The new McHale F5600 fixed chamber round baler has recently been released, and we asked McHale Machinery what exactly makes the F5600 stand out.
The new product has the highest specs of all balers in the McHale F500 range. One of the most-cited features of the round baler is its servo-operated load-sensing control valve.
Another feature of the baler that’s being talked about is its Expert Plus control console, which ‘makes the round baling process fully automatic’.
This baler also benefits from:
- A large graphic display.
- An optional high-capacity 25-knife rotor.
- Automatic tailgate operation.
- Drop floor unblocking cycle.
- Bale kicker sensor.
- In-cab net adjustment.
- In-cab bale density adjustment.
The F5600 uses a lot of the same technology as the Fusion 3 Plus, in that it has a sophisticated film binding system. If you’re wondering why McHale decided to develop the F5600, the company has described it as a ‘direct result of customer demand for a film binding system on a standalone baler’.
According to McHale, the ‘film on film’ technology used in the F5600 refers to the ‘application of film to the barrel of the bale in the bale chamber. The film binds the bale together which eliminates the need for string or net wrap. The film that binds the bale together forms a wrap layer and gives better film or plastic coverage on the largest surface of the bale’.

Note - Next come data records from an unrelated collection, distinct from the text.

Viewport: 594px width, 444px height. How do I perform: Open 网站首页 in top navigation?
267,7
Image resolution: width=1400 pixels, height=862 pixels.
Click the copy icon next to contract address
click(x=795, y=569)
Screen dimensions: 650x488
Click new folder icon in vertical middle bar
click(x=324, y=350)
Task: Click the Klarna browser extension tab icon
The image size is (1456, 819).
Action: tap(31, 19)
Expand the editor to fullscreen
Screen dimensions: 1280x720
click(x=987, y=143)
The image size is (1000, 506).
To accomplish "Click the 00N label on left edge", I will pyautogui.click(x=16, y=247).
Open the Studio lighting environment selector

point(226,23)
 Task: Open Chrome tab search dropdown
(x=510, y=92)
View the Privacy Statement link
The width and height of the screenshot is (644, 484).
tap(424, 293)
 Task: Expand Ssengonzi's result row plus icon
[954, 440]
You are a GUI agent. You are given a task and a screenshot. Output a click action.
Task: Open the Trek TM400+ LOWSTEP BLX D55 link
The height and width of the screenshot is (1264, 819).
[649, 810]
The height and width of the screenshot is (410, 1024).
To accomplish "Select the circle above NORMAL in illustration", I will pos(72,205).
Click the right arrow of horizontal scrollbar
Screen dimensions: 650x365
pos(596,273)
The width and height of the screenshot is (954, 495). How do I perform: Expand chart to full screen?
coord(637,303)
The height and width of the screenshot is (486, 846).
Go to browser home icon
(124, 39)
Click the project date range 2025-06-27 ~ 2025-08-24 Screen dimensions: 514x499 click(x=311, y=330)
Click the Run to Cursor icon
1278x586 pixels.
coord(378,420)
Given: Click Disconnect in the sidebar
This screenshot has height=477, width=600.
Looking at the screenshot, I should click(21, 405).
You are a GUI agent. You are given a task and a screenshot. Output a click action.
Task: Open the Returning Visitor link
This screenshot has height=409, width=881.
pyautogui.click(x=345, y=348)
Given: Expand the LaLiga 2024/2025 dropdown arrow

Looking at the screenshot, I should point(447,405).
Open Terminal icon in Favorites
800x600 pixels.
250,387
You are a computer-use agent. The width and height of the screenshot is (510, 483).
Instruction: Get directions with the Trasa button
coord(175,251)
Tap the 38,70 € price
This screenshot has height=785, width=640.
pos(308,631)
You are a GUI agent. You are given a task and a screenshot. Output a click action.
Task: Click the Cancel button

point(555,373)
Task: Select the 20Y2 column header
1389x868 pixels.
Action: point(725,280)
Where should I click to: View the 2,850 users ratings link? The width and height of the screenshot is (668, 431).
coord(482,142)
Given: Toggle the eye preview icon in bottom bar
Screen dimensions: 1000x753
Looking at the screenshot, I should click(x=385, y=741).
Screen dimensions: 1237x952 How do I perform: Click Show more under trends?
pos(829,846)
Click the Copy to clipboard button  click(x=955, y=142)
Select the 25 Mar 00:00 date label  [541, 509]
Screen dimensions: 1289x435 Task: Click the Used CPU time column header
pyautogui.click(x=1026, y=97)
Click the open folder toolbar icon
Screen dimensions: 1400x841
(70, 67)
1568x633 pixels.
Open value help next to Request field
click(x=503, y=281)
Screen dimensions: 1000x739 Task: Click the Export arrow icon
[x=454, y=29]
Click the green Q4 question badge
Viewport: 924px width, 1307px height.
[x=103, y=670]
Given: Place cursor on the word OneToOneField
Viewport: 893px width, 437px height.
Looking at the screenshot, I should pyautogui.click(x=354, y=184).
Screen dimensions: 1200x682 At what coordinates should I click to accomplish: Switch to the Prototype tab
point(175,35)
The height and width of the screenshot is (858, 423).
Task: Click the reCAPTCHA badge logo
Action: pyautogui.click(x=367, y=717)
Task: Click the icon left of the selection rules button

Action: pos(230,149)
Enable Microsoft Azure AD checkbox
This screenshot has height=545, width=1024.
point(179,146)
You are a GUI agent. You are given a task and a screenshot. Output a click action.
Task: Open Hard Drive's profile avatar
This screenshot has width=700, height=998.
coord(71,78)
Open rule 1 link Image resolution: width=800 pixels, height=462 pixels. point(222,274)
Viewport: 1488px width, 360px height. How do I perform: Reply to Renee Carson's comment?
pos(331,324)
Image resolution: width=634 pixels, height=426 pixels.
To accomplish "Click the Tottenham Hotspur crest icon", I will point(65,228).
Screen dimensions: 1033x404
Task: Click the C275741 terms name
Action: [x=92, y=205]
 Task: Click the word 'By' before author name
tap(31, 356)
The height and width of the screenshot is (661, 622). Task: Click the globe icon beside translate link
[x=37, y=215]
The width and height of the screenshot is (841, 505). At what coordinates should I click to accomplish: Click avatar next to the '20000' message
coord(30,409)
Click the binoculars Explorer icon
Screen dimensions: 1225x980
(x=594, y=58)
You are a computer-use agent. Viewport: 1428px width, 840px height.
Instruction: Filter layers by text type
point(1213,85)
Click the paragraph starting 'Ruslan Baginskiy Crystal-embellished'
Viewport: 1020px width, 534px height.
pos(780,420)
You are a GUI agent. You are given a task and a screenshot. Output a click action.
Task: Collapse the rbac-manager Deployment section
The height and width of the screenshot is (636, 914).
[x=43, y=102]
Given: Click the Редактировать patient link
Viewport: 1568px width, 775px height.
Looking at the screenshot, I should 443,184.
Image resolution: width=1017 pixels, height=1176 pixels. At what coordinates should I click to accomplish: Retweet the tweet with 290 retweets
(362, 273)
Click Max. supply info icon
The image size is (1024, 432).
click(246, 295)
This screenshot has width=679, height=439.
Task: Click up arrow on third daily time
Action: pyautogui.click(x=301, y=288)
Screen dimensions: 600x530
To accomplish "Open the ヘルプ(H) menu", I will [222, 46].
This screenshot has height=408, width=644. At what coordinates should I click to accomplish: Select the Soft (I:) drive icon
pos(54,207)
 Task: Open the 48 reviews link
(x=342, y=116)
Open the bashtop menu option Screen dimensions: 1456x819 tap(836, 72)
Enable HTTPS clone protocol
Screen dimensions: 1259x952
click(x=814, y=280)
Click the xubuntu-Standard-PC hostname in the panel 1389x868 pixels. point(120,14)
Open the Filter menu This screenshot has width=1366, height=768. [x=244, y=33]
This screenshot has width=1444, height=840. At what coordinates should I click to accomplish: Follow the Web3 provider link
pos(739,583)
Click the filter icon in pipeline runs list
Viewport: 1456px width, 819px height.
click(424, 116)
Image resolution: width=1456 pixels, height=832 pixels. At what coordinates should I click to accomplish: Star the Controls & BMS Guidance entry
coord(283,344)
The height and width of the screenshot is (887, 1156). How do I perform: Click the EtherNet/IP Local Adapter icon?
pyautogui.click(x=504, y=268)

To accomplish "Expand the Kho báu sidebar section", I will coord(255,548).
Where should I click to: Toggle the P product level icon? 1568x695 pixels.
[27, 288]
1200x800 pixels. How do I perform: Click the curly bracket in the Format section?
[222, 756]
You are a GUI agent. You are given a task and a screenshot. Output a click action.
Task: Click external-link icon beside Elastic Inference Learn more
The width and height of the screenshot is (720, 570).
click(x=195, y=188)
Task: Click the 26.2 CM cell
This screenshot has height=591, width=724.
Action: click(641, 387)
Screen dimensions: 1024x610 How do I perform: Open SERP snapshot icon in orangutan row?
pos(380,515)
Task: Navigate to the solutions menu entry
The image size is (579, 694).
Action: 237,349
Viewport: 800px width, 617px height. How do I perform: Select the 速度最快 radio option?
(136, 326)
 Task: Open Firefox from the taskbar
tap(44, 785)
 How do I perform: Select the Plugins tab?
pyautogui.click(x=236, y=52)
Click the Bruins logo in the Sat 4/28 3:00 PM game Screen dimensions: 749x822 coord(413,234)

“Once the bale is ejected from the baler it can be wrapped with a bale wrapper. By using a film binding process, the film is better distributed across the bale than with a net and film system. And the material used to bind the bale as it is ejected from the baler is forming a wrapping layer.”
However, McHale says that the machine can indeed revert back to the traditional net wrap method if necessary, through what it calls a ‘user-friendly’ system.